Source data
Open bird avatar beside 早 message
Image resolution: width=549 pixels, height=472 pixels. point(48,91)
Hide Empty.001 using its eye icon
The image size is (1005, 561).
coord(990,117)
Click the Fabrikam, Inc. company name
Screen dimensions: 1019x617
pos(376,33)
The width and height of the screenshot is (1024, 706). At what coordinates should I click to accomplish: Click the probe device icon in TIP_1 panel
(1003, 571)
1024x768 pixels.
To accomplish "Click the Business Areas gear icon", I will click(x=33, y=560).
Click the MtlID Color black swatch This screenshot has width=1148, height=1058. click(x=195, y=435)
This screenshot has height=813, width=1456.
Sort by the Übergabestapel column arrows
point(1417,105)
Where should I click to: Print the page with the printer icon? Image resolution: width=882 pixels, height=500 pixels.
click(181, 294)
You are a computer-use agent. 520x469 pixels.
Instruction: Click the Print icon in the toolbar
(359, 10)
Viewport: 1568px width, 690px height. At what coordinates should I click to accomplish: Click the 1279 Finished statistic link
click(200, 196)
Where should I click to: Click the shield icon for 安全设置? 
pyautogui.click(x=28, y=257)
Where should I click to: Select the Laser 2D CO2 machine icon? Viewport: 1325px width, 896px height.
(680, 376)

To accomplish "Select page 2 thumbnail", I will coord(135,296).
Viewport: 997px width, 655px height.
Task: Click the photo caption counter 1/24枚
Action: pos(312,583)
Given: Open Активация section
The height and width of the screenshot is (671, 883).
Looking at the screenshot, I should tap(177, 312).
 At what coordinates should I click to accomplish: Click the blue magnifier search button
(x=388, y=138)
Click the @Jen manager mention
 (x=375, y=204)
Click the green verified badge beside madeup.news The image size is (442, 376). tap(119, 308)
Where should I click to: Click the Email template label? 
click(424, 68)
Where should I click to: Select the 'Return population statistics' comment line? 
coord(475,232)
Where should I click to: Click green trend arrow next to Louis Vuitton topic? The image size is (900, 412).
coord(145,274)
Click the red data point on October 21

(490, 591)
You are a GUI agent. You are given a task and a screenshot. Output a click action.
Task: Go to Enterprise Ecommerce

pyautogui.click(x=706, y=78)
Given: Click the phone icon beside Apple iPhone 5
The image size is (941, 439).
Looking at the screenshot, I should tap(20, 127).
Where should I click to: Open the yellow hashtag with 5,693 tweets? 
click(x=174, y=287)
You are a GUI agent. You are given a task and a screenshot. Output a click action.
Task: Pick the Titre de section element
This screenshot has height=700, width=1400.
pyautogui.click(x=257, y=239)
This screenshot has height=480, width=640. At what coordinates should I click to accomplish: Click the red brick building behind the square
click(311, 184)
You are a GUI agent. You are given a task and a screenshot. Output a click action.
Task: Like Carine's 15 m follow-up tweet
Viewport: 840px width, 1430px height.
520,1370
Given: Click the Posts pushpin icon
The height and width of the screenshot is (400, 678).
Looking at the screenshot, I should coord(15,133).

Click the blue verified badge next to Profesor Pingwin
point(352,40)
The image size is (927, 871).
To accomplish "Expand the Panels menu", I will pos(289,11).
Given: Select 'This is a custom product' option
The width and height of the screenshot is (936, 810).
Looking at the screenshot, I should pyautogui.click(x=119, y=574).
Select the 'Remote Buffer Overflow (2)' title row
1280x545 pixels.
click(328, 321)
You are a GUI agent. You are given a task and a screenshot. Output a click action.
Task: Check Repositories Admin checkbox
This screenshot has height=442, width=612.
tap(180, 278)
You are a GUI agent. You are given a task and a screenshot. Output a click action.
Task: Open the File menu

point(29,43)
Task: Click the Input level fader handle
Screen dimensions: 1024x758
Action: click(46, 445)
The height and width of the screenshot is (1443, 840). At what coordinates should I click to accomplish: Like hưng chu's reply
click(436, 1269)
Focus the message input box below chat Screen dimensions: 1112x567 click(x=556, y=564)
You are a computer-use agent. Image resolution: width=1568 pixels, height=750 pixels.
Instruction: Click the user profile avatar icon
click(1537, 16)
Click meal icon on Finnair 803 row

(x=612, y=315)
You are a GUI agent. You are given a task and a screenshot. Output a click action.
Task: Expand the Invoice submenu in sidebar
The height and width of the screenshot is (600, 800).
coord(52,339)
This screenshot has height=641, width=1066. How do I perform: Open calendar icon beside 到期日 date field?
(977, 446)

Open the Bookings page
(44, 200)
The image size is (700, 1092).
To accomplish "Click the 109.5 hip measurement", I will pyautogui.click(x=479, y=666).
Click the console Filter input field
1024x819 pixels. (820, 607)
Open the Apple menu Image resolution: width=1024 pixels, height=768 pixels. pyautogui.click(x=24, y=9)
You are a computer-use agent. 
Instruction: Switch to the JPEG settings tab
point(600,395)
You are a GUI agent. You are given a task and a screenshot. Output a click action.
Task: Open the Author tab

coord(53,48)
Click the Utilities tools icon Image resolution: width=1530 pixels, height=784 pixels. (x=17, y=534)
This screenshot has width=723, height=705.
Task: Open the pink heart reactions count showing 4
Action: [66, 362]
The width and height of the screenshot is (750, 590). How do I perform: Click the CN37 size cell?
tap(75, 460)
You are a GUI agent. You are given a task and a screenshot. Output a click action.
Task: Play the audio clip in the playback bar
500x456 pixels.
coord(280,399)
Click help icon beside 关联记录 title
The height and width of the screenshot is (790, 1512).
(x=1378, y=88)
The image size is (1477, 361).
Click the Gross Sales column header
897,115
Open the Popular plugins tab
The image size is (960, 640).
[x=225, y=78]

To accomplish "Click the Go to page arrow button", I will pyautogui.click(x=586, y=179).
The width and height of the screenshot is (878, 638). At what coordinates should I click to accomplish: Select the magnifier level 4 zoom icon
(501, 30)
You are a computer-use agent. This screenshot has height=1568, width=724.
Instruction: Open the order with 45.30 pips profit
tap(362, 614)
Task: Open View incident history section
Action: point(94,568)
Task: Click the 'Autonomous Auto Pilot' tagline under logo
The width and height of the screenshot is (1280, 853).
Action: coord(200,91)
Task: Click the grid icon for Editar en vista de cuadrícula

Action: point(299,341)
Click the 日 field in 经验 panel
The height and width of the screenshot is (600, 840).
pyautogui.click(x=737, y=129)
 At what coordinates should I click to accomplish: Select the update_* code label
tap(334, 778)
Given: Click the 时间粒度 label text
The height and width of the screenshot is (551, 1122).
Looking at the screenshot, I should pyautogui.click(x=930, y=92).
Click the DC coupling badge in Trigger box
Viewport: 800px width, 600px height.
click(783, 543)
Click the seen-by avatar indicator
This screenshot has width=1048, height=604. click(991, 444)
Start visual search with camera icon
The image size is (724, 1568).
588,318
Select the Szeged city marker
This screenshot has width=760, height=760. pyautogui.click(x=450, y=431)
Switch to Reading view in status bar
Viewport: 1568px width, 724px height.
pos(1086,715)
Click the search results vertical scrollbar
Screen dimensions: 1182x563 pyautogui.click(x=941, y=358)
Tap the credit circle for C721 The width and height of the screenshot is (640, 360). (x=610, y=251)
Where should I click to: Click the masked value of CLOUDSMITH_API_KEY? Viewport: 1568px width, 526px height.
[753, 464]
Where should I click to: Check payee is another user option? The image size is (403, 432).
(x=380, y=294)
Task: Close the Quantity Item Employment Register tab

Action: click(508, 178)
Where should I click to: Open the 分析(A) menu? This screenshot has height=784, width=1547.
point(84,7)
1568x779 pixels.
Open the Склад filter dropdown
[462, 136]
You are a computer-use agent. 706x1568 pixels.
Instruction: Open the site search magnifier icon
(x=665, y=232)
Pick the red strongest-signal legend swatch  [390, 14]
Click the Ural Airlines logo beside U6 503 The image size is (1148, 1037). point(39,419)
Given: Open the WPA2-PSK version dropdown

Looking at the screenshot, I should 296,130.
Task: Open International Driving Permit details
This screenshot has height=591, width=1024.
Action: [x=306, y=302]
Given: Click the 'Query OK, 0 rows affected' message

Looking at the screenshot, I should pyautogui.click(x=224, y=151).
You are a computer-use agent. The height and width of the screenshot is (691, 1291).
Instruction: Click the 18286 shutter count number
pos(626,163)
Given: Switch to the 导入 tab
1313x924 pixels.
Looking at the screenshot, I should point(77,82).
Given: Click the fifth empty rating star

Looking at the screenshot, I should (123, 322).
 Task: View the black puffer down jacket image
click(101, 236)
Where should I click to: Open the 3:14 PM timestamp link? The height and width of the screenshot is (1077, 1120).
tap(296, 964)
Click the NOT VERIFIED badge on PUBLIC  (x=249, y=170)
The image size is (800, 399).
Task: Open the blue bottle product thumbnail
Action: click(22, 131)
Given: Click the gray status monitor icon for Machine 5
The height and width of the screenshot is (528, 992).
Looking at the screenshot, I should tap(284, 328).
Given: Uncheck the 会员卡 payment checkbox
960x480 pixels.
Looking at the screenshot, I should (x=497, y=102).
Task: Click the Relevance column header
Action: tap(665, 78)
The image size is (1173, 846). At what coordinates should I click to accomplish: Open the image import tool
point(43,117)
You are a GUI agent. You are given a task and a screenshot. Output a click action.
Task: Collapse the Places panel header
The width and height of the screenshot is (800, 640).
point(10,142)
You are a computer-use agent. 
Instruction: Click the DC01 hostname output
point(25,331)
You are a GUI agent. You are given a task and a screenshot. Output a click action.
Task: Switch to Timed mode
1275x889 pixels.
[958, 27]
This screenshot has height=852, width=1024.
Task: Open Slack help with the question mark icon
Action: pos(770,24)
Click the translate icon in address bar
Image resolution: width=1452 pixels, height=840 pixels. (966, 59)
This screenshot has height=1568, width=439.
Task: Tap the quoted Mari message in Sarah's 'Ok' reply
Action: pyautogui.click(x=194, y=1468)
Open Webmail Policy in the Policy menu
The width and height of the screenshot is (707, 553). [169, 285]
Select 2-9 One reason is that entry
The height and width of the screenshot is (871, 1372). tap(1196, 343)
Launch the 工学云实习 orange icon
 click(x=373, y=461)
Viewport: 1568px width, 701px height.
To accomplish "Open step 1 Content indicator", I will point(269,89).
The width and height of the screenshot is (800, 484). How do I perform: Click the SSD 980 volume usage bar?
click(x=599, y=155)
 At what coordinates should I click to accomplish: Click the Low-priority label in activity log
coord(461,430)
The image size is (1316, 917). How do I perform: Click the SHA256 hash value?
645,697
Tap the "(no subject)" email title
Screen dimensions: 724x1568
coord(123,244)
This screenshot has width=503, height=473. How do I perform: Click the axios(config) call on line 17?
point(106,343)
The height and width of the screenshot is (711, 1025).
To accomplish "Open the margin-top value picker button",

Exercise requirements
What you write must be the entries restated word for word, from the opening line through the one holding "This screenshot has height=813, width=1456.", with nothing else.

Result
Open bird avatar beside 早 message
Image resolution: width=549 pixels, height=472 pixels. point(48,91)
Hide Empty.001 using its eye icon
The image size is (1005, 561).
coord(990,117)
Click the Fabrikam, Inc. company name
Screen dimensions: 1019x617
pos(376,33)
The width and height of the screenshot is (1024, 706). At what coordinates should I click to accomplish: Click the probe device icon in TIP_1 panel
(1003, 571)
1024x768 pixels.
To accomplish "Click the Business Areas gear icon", I will click(x=33, y=560).
Click the MtlID Color black swatch This screenshot has width=1148, height=1058. click(x=195, y=435)
This screenshot has height=813, width=1456.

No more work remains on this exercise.